The device is capable of printing cells and keeping them from dying as they would in a traditional 3-D printer, because it operates without heating or high pressure.

“Essentially we’re creating our own materials with embedded living cells,” Guda said. “We load them up in little syringes, insert them into the machine, and it prints the organ layer by layer. Unlike traditional manufacturing techniques, it allows for very thin, complex architectures.”

Guda and his team of graduate students have begun testing the printer with silicone and will soon move into printing grafts for bones, skeletal muscle, pancreas tissue and salivary glands with cell samples from rats. Their research is one of many top-tier examples of the promising biomedical engineering research projects underway at UTSA.

“The proof is in the pudding when we transplant the organ back into the animal and are able to see if it works like the original tissues or organs would,” he said.

Because the organs are printed from a gel of living cells, the challenge is to make sure the organ keeps it shape and the cells stay alive once it’s been printed. The device is also expected to support research into the complications of organ transplantation, including tissue compatibility and survival.

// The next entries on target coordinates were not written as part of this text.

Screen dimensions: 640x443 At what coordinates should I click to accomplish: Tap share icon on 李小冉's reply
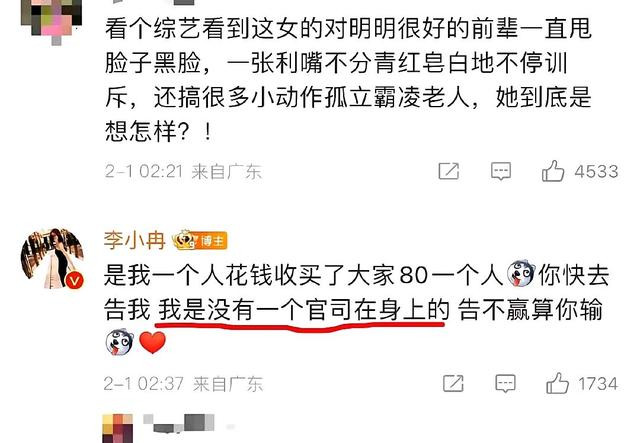[453, 383]
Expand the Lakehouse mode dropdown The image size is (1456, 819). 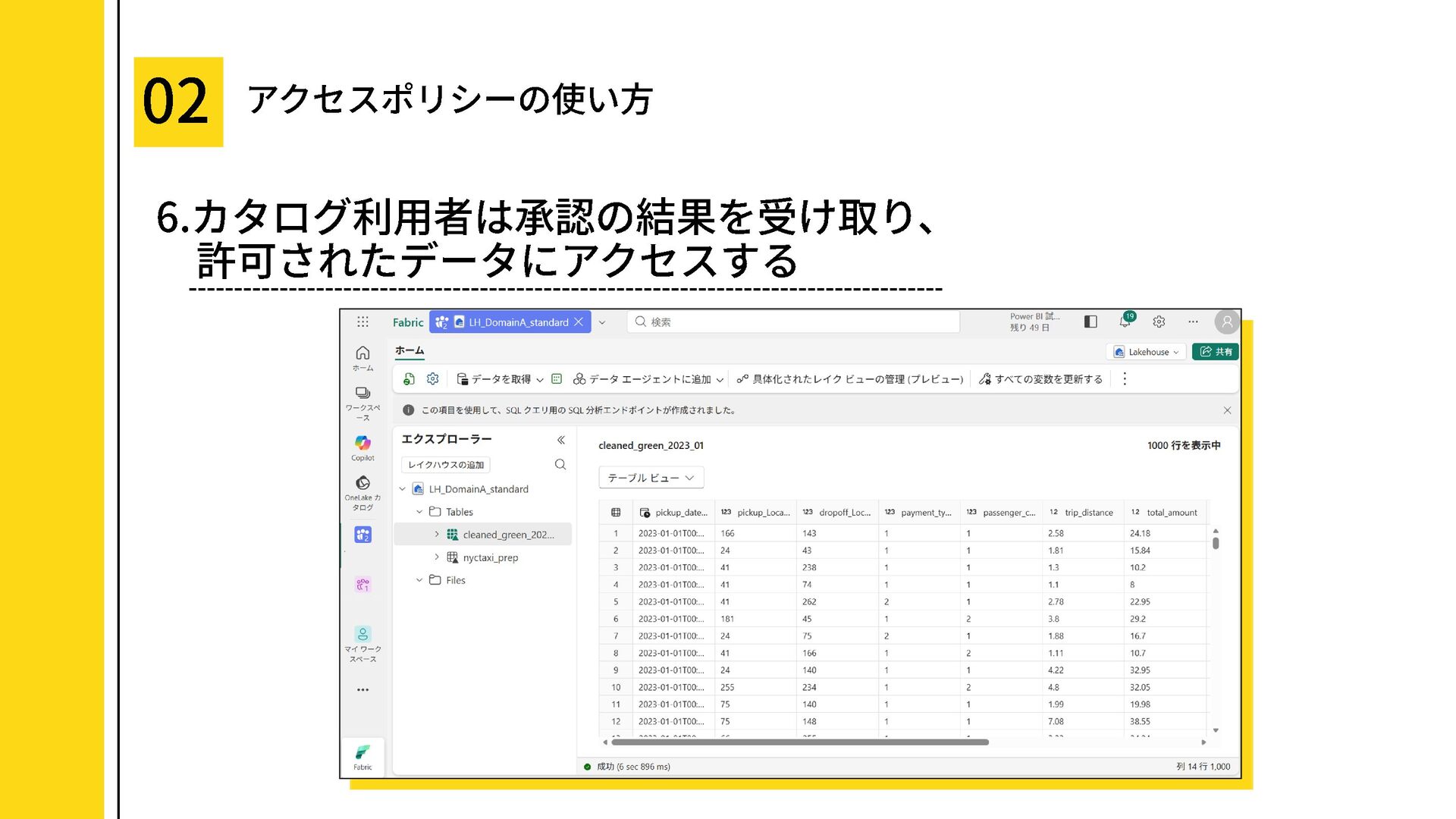[x=1146, y=352]
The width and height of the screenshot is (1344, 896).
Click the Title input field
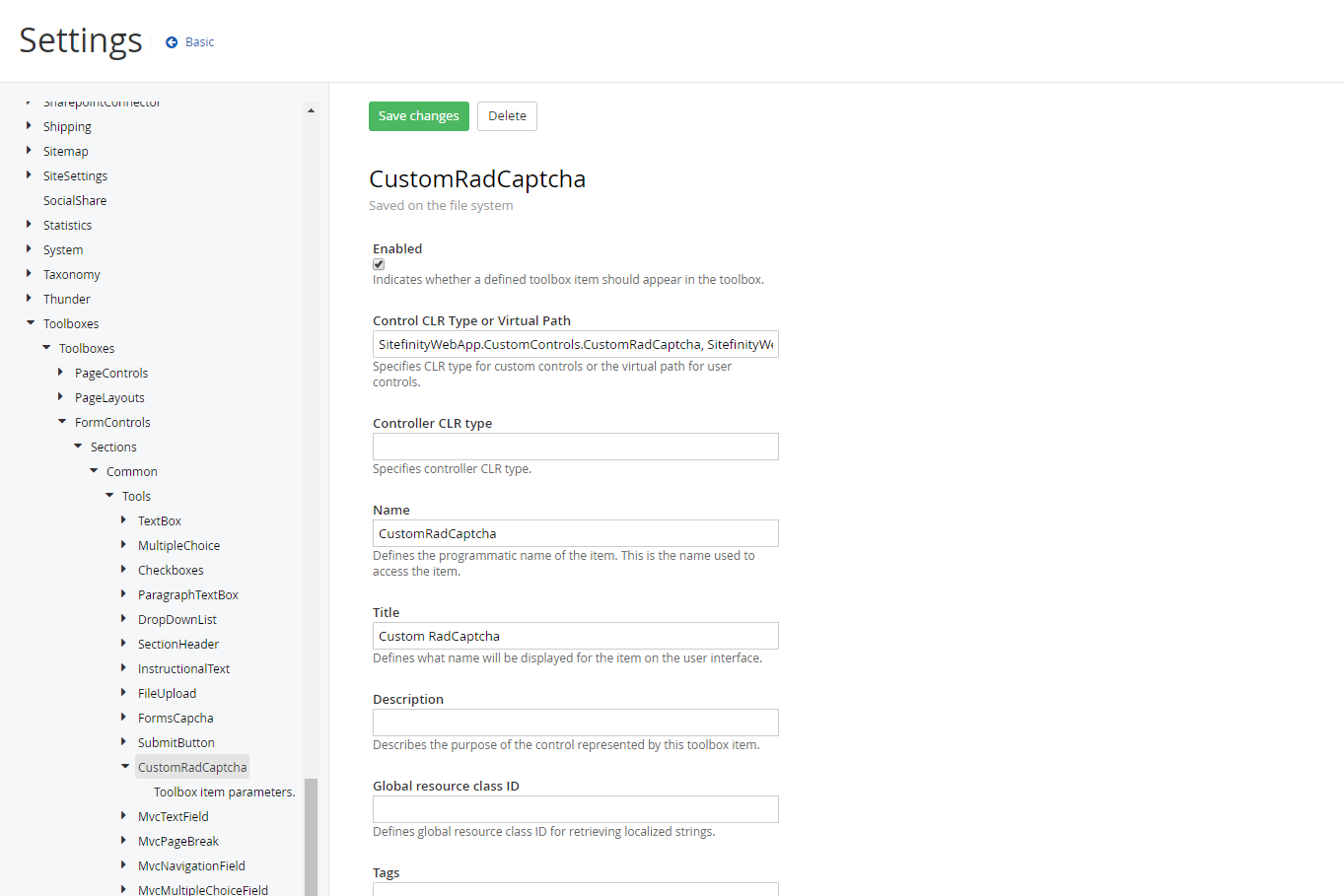[x=575, y=636]
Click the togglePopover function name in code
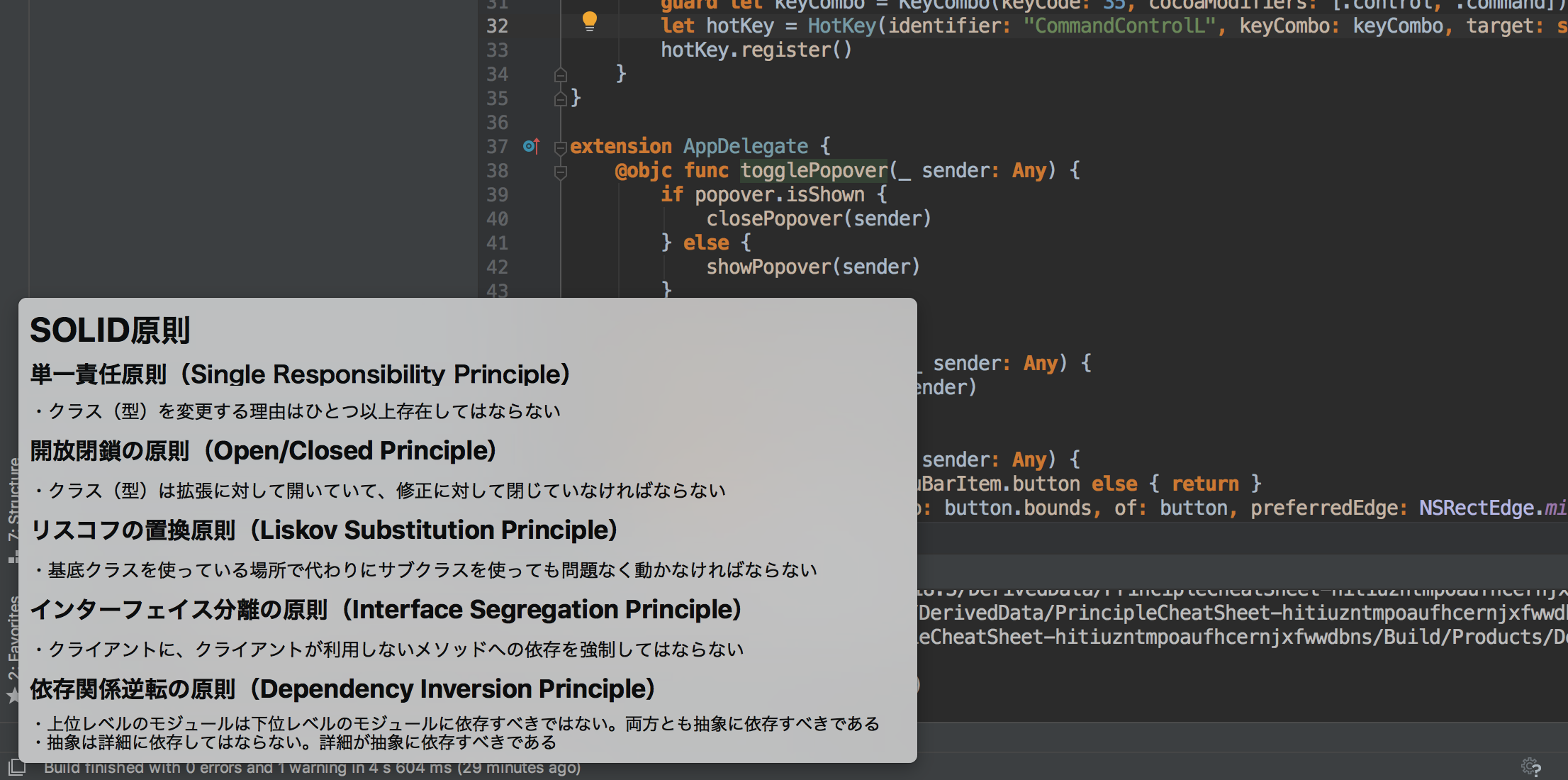This screenshot has height=780, width=1568. coord(813,170)
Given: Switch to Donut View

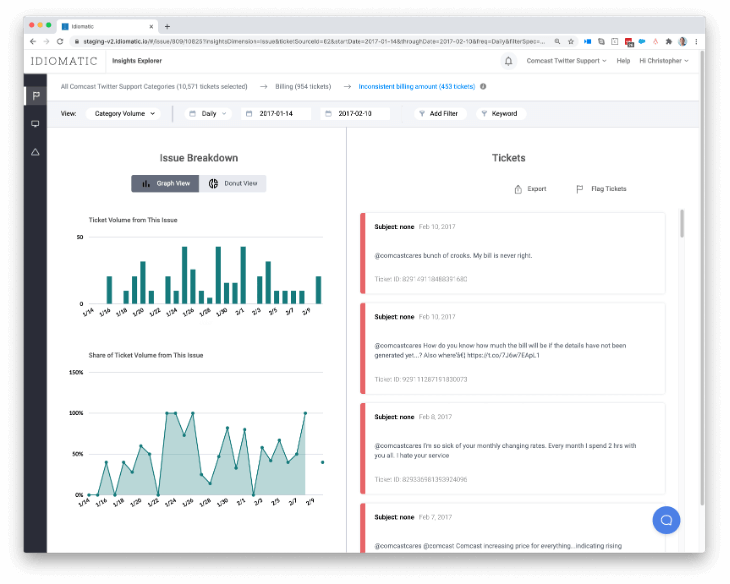Looking at the screenshot, I should point(233,184).
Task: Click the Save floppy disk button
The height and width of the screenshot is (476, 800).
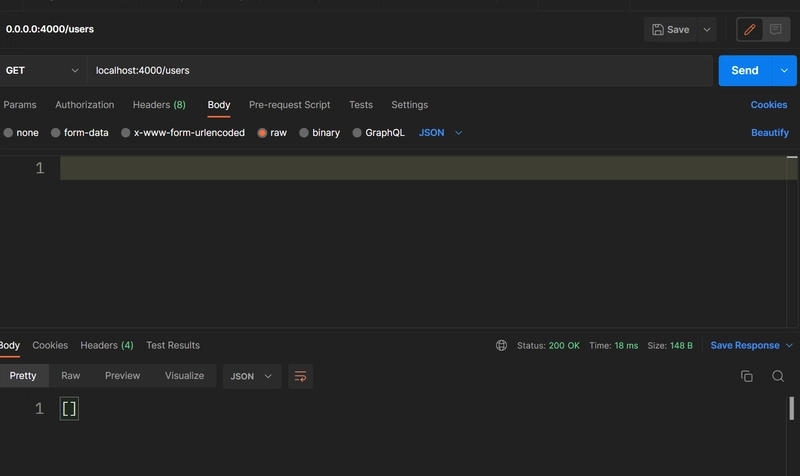Action: coord(670,30)
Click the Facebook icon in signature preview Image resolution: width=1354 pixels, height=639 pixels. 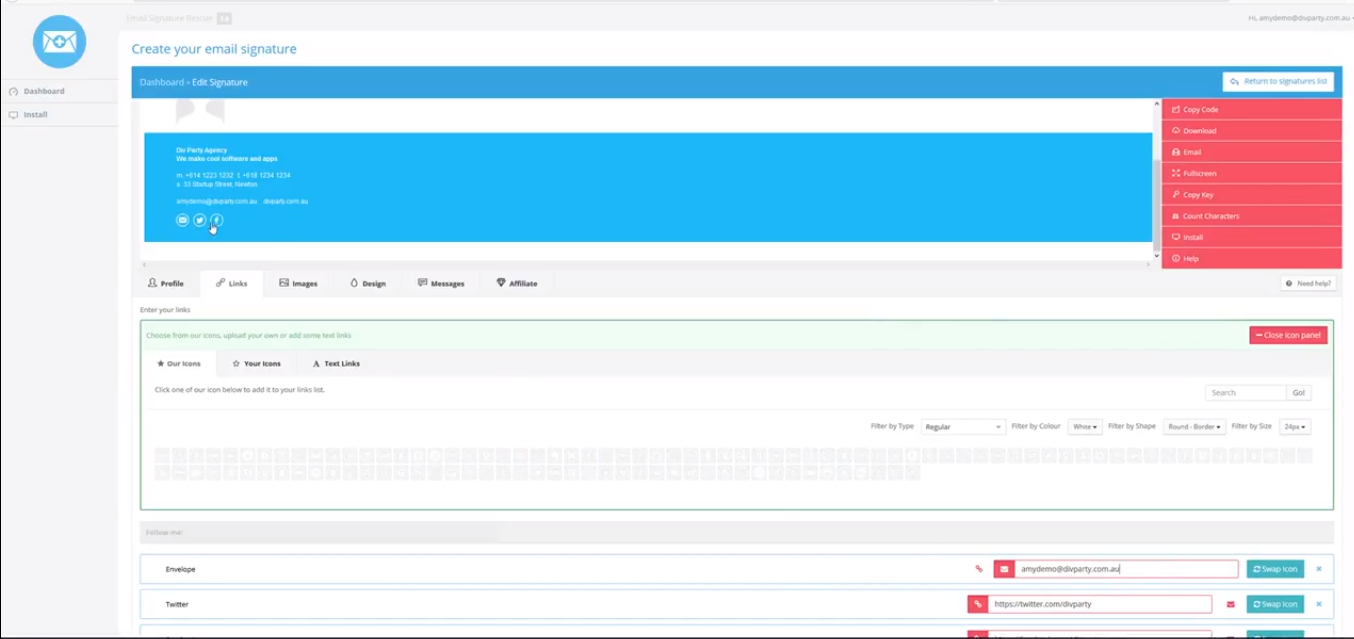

“Transplantation of tissues is a huge challenge because they’re not always successful and they’re limited in supply,” Guda said. “If we’re able to make transplantation significantly more successful, that’s huge.”

According to Guda, the printer might also help engineers print a replacement for a person’s damaged organs, which he predicts will be possible in less than 10 years.

“This is a building block for the future,” he said. “Our students will benefit greatly from having this experience. As a university, we’ve gotten in on the ground floor.”